--- WORK ITEM ---
Please count how many lines in the entries below contain "computer" and reply with the figure alone.

Source records

----

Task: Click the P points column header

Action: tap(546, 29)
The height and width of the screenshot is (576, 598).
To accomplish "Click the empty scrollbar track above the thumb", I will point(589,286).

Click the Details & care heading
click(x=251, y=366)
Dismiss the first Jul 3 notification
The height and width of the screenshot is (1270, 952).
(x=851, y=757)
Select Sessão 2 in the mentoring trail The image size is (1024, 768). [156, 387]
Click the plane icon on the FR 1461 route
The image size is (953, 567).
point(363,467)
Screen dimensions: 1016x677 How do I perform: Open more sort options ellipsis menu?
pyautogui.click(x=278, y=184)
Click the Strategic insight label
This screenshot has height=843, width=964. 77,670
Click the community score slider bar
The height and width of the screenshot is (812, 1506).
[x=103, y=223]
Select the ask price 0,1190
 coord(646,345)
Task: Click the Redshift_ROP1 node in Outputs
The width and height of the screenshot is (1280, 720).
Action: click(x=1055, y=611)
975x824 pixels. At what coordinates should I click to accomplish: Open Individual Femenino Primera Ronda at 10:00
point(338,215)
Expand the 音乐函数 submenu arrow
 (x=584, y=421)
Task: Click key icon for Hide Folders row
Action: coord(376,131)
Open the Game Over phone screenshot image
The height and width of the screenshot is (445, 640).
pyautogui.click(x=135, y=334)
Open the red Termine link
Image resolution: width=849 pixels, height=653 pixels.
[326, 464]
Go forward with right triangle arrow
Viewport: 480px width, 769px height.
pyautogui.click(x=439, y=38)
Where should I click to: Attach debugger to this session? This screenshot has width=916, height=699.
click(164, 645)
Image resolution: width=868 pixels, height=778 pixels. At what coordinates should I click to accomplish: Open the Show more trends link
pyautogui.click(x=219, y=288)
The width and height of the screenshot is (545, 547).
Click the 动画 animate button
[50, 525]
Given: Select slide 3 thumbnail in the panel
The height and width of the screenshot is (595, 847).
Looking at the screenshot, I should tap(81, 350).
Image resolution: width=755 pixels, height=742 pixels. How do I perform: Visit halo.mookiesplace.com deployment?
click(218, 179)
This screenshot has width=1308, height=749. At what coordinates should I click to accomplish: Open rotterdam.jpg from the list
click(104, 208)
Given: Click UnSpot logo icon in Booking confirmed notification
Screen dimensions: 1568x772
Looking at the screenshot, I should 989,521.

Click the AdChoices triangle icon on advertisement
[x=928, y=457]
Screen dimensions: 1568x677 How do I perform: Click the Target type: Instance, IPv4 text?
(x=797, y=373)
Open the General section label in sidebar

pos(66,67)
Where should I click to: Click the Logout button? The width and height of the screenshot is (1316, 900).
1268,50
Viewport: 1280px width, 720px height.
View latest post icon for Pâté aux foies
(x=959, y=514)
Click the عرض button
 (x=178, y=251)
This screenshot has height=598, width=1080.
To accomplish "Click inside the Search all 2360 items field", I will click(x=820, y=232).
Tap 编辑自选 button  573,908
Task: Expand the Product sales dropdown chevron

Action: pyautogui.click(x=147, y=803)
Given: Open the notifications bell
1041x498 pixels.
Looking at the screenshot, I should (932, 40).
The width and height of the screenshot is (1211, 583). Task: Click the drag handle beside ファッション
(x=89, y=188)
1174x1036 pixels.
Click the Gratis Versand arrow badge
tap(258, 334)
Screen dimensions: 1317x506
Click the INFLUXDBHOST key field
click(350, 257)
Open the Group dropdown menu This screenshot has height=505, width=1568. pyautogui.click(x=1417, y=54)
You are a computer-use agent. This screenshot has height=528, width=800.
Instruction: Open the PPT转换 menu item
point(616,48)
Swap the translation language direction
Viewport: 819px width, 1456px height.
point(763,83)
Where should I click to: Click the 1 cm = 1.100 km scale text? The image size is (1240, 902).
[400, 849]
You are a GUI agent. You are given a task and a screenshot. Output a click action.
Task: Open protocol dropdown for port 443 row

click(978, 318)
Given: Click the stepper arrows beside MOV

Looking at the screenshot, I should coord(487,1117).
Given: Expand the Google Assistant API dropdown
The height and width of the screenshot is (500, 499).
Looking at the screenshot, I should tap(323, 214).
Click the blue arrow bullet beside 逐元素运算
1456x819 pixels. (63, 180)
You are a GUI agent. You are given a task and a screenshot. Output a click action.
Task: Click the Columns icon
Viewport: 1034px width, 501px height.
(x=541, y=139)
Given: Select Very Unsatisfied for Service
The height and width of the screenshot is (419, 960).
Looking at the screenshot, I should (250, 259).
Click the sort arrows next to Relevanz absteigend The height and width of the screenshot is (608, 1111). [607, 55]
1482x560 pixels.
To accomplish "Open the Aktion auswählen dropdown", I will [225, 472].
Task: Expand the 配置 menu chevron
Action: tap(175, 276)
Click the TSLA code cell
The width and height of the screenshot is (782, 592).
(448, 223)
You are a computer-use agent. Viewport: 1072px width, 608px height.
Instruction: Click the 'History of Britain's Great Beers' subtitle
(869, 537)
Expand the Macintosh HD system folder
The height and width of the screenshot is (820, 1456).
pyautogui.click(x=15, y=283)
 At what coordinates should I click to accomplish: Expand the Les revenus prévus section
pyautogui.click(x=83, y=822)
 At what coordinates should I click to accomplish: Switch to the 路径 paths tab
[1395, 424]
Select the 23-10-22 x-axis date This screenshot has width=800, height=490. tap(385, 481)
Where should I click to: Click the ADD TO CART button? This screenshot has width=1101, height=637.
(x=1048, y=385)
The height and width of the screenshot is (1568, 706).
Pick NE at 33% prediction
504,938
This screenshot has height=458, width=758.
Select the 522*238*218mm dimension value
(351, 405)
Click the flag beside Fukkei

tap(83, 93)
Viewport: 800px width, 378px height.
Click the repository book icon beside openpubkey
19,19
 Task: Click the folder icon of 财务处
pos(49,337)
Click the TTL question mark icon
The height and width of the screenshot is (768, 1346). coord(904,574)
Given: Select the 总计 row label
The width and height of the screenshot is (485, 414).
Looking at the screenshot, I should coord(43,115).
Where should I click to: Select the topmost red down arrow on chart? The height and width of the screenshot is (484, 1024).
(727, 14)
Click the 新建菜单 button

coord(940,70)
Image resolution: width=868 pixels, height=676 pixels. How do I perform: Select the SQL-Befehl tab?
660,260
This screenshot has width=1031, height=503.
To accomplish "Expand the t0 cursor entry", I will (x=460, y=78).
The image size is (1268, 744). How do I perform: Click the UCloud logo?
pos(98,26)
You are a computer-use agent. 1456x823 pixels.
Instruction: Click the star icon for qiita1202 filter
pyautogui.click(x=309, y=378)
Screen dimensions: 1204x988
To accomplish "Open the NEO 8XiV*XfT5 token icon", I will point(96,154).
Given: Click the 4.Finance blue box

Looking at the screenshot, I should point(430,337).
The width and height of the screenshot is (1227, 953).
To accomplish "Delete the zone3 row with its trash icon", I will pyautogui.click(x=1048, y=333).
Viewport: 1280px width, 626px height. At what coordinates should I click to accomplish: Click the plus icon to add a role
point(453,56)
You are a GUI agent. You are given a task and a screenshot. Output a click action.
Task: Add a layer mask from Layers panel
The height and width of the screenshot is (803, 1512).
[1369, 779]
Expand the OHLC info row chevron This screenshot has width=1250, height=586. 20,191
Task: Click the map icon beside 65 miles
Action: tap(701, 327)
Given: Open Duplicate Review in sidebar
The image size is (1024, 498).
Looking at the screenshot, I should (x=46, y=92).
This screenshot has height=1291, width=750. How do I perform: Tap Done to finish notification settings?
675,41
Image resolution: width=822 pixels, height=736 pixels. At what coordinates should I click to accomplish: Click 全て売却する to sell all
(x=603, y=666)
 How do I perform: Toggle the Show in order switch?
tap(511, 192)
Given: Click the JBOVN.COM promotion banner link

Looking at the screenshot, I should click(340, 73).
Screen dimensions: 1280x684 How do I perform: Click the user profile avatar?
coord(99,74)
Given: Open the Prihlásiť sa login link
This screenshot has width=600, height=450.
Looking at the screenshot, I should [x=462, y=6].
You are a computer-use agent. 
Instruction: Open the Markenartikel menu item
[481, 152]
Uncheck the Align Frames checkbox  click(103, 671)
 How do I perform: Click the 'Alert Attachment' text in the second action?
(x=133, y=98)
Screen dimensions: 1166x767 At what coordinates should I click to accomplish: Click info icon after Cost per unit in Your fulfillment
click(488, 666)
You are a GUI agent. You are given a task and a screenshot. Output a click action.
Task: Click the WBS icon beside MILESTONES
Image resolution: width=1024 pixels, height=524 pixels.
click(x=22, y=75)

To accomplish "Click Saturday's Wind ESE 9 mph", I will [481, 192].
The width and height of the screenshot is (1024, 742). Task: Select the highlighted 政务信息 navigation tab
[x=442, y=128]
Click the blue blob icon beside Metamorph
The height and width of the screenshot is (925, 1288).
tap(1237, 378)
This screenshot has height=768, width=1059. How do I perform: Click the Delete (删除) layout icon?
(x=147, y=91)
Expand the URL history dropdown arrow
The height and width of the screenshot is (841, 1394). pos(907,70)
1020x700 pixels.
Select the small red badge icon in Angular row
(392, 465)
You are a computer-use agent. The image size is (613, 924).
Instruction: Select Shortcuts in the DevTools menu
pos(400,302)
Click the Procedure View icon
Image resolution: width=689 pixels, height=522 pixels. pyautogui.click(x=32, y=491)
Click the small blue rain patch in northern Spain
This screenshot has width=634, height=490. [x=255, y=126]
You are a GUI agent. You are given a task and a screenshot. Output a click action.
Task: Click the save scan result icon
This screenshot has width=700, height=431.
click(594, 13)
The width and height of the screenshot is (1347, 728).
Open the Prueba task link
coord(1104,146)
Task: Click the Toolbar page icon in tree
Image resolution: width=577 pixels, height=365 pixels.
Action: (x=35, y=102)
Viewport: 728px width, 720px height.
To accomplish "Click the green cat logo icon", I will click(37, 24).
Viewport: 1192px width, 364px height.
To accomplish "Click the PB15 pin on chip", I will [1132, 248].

----

--- ANSWER TO THIS PROBLEM ---
5